Solingen Piraten wollen mitmischen

Solingen · Herr Reintzsch, wie erklären Sie sich den großen Erfolg ihrer Partei mit 8,9 Prozent der Stimmen bei der Landtagswahl in Berlin?

Herr Reintzsch, wie erklären Sie sich den großen Erfolg ihrer Partei mit 8,9 Prozent der Stimmen bei der Landtagswahl in Berlin?

Reintzsch Das Potenzial hatten wir schon. Zehn Tage vor der Wahl kam dann die Prognose, die uns bei 4,5 Prozent gesehen hat. Dadurch ist wohl die Hemmschwelle für viele Wähler gefallen, weil wir nun echte Chancen auf Landtagsmandate hatten.

Sind sie eine Protestpartei?

Reintzsch Ja, insofern, als wir uns aus Unzufriedenheit mit der gegenwärtigen Politik gegründet haben. Mit unseren Kernthemen, dem Datenschutz einerseits, und der Transparenz in der Politik andererseits, sind wir in ein Vakuum gestoßen.

Wie ist ihre Partei im Bergischen Land organisiert?

Reintzsch Wir haben in Solingen noch keine echte Verbandsstruktur. In Wuppertal, Remscheid und Solingen gibt es 90 Mitglieder, 22 in Solingen. Wir veranstalten regelmäßig offene Stammtische. Für Oktober erwarten wir einen Zuwachs.

Zu den Themen: Wie sehen ihre Forderungen im Hinblick auf den Datenschutz konkret aus?

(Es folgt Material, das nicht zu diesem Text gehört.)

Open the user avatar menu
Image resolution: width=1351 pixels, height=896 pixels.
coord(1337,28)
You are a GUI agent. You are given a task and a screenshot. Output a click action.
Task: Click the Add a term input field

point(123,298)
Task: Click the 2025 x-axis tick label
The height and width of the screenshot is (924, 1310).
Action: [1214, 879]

Reintzsch Die Informationstechnik ist fortgeschritten. Um die Auswüchse zu verhindern, müsste es teurer werden, persönliche Daten zu speichern. Außerdem sind wir der Auffassung, dass Behörden verpflichtet werden sollen, den Bürgern mitzuteilen, über welche ihrer Daten sie verfügen.

Wie soll Politik transparenter gemacht werden?

Reintzsch Wir sind für eine stärkere Bürgerbeteiligung bei politischen Entscheidungen. Wir wollen, dass Bürger selbst Vorschläge einbringen und darüber abstimmen können. Zudem muss man über eine Reform des Wahlsystems nachdenken. Zum Beispiel sollten die Bürger kumulieren und panaschieren können, damit man die Zustimmung zu den Bewerbern besser gewichten kann. Schließlich stimmt niemand zu 100 Prozent mit einer Partei überein.

Als weiteren Schwerpunkt ihres Programms bezeichnen sie die Bildungspolitik.

Reintzsch Wir sind für eine kostenfreie Bildung von der Kita bis zur Universität. Bildungsausgaben sind Investitionen in die Zukunft. Außerdem wollen wir das Schulsystem verändern. Das Klassensystem halten wir für überholt, weil jeder Schüler sein eigenes Lerntempo hat. Auf die Grundschule, in der man Grundlagen für das Lernen schafft, soll ein individuelles Kurssystem folgen.

Gibt es weitere Politikfelder?

Reintzsch Ja, die Sozialpolitik. Wir entwickeln beispielsweise ein Modell für ein gemeinnütziges Grundeinkommen. Mit dem wollen wir das Ehrenamt stärken, durch das heute sehr viel Geld erwirtschaftet wird.

Wie steht es um den Bereich der Kommunalpolitik?

Reintzsch Wir beginnen gerade erst damit, uns mit der Kommunalpolitik zu befassen. Man darf nicht vergessen, dass wir uns zunächst wegen bundespolitischer Aspekte zusammengefunden haben.

Welche Kooperationspartner sehen Sie?

Reintzsch Es gibt Schnittmengen mit der SPD, den Grünen und auch der FDP. Bei der Union hätten wir Schwierigkeiten wegen ihrer kritischen Haltung zu Bürgerbeteiligungen. Wir sehen uns als sozialliberale Partei.

Ein Blick in die Zukunft: Werden die etablierten Parteien Ihr Programm übernehmen oder werden sie selbst einmal eine etablierte Partei sein?

Reintzsch Alles ist möglich. Die anderen Parteien haben seit den Erfolgen der Grünen die Umweltpolitik übernommen. So geht es jetzt mit dem Thema Internetpolitik, in dem wir die Kernkompetenz stellen. Vielleicht werden wir in 20 Jahren angestaubt sein. Dann kommt womöglich etwas Neues.

Alexander Riedel führte das Gespräch mit Alexander Reintzsch.